EXERCISE 1:
Count the lines in the rows below that contain the word "will", and give only the number.

SOURCE TEXT:
########

By 1900, world maps began to precisely indicate population density, race, religion, and commerce around the world. This information allowed travelers with cameras to easily find the least exploited people, offer them small amounts of money, and in return, take many photographs.
Refinement in the developing processes, allowed photographers to expand their camera visions to "erotic views" of exotic people. These exotic ethnic images became a very fashionable subject, influencing all areas of European culture.
The people in these "newly discovered" countries found they could earn money by posing (and /or prostitute) for foreign travelers. People from foreign lands began to travel to Europe in the hopes of a better life. This new industry became a lucrative business.
The most noted of the ethnic studies photographers:
* Flandrin; placed in Casablanca (Morocco) postcard reporting to top officials in Marseilles, 1905
* J. Geiser; Alger, most noted for his series on the presidential trip of Emile Loubet, 1903
* J. Barbier; ethnic studies sent back to France in the form of postcards
* Colonel General Edmond Fortier; 1862-1928, placed in Dakar, 1904, to postcard document West Africa for France. He is estimated to have produced 2,000 photographs during his stay.

########

RECORDS FOR THE TASK:

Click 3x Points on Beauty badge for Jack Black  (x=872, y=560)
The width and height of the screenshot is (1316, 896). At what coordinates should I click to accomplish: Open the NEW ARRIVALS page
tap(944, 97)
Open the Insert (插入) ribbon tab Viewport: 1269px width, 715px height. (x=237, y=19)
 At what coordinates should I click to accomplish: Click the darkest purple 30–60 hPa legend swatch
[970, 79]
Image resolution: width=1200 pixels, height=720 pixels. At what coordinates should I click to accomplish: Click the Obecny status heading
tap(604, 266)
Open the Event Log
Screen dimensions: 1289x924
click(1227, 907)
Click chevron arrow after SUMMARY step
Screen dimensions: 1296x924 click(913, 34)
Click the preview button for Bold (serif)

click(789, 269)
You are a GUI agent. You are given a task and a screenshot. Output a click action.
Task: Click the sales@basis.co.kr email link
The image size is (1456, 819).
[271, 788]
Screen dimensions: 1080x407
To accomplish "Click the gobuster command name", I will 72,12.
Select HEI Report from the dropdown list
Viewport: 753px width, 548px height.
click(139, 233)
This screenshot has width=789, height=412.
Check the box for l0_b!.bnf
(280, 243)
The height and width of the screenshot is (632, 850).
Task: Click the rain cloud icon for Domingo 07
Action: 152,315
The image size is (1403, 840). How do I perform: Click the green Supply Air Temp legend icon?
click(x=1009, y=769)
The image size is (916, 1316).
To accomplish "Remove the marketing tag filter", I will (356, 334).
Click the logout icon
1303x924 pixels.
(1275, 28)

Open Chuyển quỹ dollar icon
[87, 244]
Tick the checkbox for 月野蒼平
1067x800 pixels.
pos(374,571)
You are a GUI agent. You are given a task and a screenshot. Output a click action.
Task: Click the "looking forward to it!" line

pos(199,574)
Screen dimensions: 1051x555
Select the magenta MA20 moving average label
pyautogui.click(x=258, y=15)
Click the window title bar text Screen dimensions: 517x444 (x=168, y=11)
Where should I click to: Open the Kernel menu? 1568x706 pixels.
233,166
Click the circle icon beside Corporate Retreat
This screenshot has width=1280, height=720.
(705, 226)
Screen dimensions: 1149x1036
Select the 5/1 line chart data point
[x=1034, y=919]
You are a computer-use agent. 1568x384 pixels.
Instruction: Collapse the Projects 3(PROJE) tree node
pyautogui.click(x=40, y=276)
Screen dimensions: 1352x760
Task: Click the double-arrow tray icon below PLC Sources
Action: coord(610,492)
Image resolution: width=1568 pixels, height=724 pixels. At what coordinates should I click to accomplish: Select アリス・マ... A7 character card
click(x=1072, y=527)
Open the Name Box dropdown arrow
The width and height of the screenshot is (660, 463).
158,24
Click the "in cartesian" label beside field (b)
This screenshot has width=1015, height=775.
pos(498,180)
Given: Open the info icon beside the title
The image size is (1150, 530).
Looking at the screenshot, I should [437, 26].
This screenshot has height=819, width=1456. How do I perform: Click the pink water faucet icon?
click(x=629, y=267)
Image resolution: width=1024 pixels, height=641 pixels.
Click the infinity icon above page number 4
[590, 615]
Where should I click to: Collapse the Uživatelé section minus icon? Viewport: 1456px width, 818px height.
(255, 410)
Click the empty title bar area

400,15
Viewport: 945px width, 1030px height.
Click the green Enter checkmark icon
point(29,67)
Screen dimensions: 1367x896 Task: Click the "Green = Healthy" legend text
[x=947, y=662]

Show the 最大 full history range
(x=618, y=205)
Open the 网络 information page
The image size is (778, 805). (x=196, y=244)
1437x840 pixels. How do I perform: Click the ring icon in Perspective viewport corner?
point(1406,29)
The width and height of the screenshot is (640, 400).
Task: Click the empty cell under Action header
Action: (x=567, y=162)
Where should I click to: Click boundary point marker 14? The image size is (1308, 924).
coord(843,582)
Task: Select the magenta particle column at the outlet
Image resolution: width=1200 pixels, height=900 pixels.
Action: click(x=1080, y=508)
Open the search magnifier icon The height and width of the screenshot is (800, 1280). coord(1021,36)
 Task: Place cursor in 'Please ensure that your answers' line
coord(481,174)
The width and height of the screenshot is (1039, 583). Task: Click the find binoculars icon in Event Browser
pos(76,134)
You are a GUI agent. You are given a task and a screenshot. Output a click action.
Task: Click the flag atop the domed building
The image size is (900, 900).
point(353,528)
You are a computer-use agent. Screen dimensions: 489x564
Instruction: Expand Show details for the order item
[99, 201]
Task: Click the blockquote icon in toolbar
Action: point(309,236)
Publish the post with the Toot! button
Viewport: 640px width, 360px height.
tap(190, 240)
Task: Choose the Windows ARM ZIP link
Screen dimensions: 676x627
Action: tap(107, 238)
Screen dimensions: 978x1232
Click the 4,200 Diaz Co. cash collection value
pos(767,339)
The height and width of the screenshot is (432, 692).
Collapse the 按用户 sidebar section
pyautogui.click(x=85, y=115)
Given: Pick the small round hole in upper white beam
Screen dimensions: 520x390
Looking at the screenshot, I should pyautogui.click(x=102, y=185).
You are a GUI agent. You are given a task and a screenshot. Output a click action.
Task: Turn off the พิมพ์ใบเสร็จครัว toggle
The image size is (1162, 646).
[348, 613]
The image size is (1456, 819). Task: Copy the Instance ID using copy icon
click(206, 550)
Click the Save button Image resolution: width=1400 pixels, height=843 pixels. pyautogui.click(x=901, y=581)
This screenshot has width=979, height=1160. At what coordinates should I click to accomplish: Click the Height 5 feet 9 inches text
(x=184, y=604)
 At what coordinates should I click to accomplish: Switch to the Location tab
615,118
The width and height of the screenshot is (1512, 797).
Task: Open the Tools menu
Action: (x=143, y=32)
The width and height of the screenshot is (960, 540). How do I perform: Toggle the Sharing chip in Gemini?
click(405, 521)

########

EXERCISE 2:
Output the passage above on early ethnic studies photography between "The people in" and "a lucrative business.", inclusive, with no changes.

PROBLEM SOLUTION 1:
2

PROBLEM SOLUTION 2:
The people in these "newly discovered" countries found they could earn money by posing (and /or prostitute) for foreign travelers. People from foreign lands began to travel to Europe in the hopes of a better life. This new industry became a lucrative business.